Munin is my favorite monitoring tool. One reason (among many mentioned here already) is that its information density is higher than anything else. When your site goes down and you need to know why, the page full of tight graphs is incredibly helpful. You can scan everything without any clicks at all and see if the problem is disk, RAM, database locks, etc. This compactness is the main criterion Tufte uses throughout Visual Display of Quantitative Information. I don't think Munin is doing anything clever or original (nothing like the map of Napolean's march), but it is far more useful than most of the custom d3 "dataviz" stuff you see. And it's way faster to navigate than something like datadog. And since it's just serving static HTML, the page loads instantly.
I think the homepage was overdue for a redesign, but I hope they don't redesign the tool itself! :-)
If they are trying to improve their communication, one thing I would have appreciated when I got started years ago is a clearer tutorial-like explanation about where the client & server live, how both execute (daemon vs cron), and who opens a connection to whom. Just the basic big picture architecture. It seemed difficult to find that information. EDIT: This right here: "Munin has a master/node architecture in which the master connects to all the nodes at regular intervals and asks them for data." Great!
ANOTHER EDIT: I see they are emphasizing how easy it is to write plugins. I can attest to that. I've written plugins for Postgres and Phusion Passenger, and both were really simple. Also there are tons of "contrib" plugins that probably already have most of what you want (even beyond the extensive default system-level metrics).
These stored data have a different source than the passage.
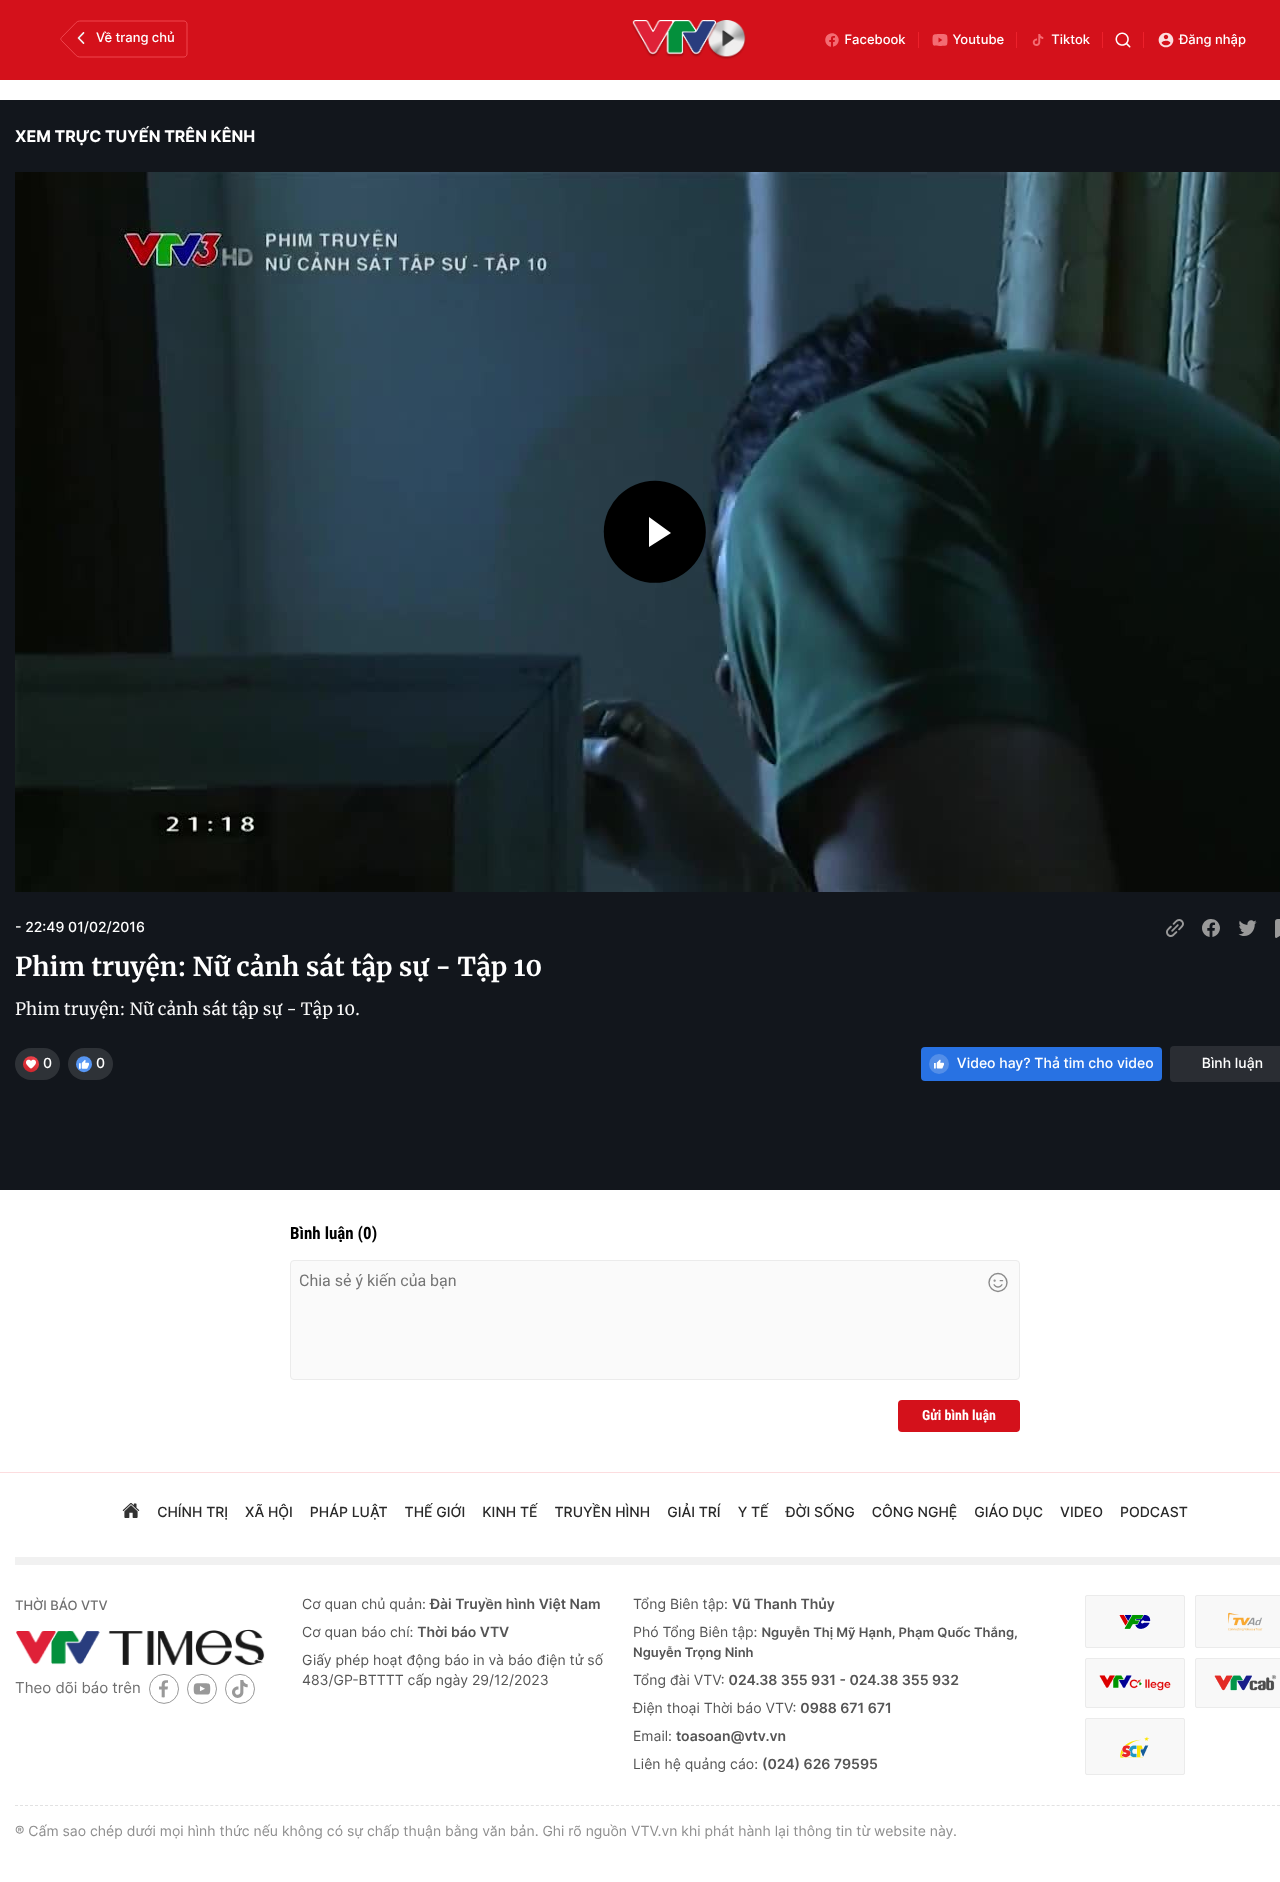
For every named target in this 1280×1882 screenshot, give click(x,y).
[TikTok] (240, 1688)
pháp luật (349, 1512)
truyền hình (603, 1512)
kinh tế (509, 1512)
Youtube (979, 40)
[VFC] (1135, 1621)
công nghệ (914, 1512)
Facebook (875, 40)
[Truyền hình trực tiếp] (689, 40)
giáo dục (1008, 1512)
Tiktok (1070, 40)
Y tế (753, 1512)
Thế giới (435, 1512)
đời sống (820, 1512)
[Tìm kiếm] (1123, 40)
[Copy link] (1175, 928)
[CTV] (1135, 1683)
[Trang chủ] (131, 1513)
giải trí (693, 1512)
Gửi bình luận (959, 1416)
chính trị (192, 1512)
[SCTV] (1135, 1746)
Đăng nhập (1212, 40)
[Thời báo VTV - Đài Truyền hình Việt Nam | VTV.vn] (143, 1647)
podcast (1154, 1512)
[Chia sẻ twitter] (1247, 928)
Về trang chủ (135, 38)
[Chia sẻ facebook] (1211, 928)
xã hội (269, 1512)
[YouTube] (202, 1688)
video (1081, 1512)
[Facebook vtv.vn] (164, 1688)
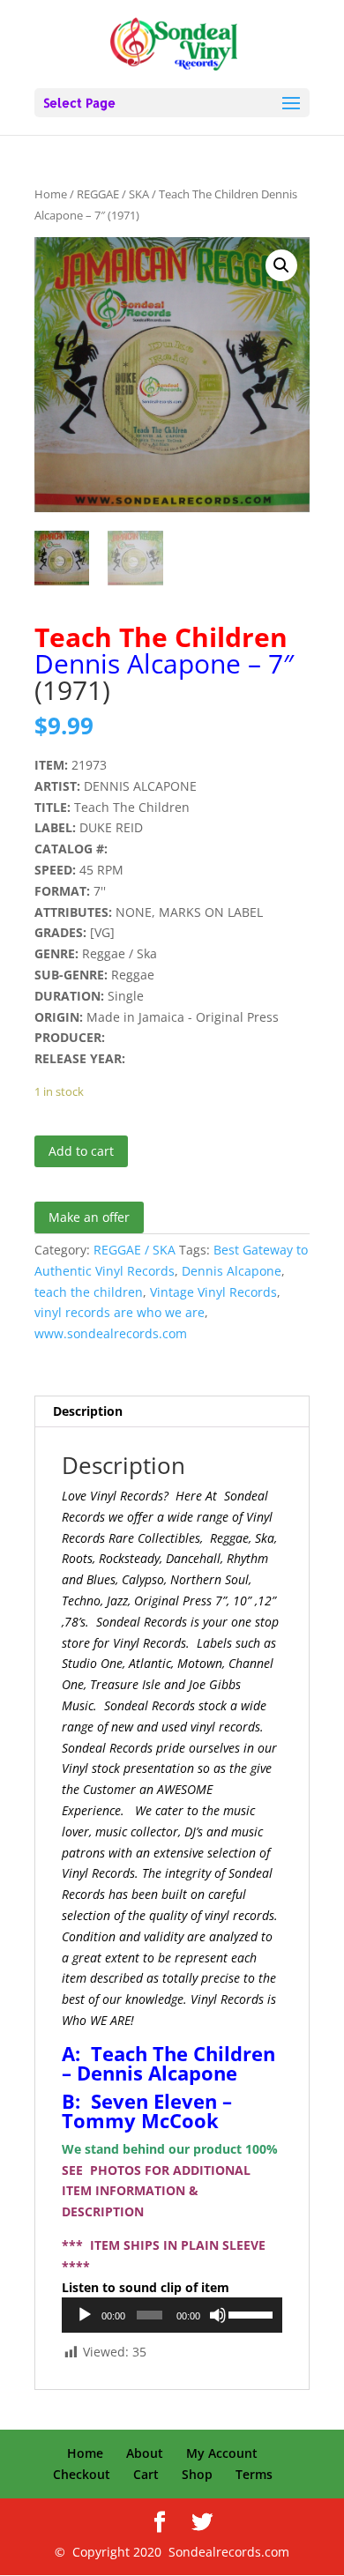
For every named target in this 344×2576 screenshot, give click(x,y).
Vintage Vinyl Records (213, 1292)
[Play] (84, 2315)
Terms (254, 2474)
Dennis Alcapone (231, 1270)
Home (50, 194)
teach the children (88, 1292)
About (144, 2453)
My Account (222, 2453)
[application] (172, 2315)
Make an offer (89, 1217)
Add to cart (81, 1151)
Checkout (81, 2474)
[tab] (172, 1411)
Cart (146, 2474)
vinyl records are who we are (119, 1312)
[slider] (250, 2313)
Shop (197, 2474)
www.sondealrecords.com (110, 1333)
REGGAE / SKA (113, 194)
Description (88, 1411)
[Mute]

AND ANOTHER: The graphs at http://demo.munin-monitoring.org/munin-monitoring.org/www.mu... are more painful to read than my existing deployments. They are 497x261, and my own graphs are 499x277. That doesn't seem like enough difference to matter. The font is smaller though. Having to squint to read the graphs makes the display a lot more effort to read. It's a small thing, but I could feel the difference immediately.
Totally agreed. The "static HTML" part is IMO munin's single most important feature. You can point any webserver at the output directory (or just download the output directory) and immediately browse the contents. There's no need for CGI or any daemon to be running in the backend, which is extremely helpful when you might be trying to diagnose why said daemon isn't running.
I also agree that documentation about the basic architecture and execution method needs improvement. At some point in the CentOS 7 lifecycle, a minor update to EPEL's munin package deleted its own crontab file, effectively disabling the master, without providing an obvious alternative such as a systemd timer. I couldn't find any explanation about why it did that.
Great this pulls Munin solidly into the early 10's.
Jokes aside, I feel the lack of vertical whitespace makes the site feel a bit markety. Like it's trying to force a lot of marketing information in a small amount of vertical space.
Thanks for your work on munin. I love it! And I appreciate your responsiveness here. Personally I don't care if my server wastes time generating HTML I never see. It's not enough work to make any difference. But I care a lot about seeing the HTML instantly when I want it, not waiting for anything to render.
I have a munin server for a fleet of a bit more than a dozen servers, and I'd be very sad if the ability to create a static site were to go.
That, and the ability to create "overall" charts (same metric for all servers in a group) as well as per-server per-metric charts is what keeps me solidly using munin.
Yeah, why would you use a tested system that just "works" if you could add some npm dependencies, node.js and a 3 month old database that is out of support already if you are not upgrading every week?
Zabbix dates back to 2001 and is written in C, PHP and Java. [and in my experience of it, has the typical monitoring system problem where the design seems to be "the more panicky alerts it spews, the more value it's creating"].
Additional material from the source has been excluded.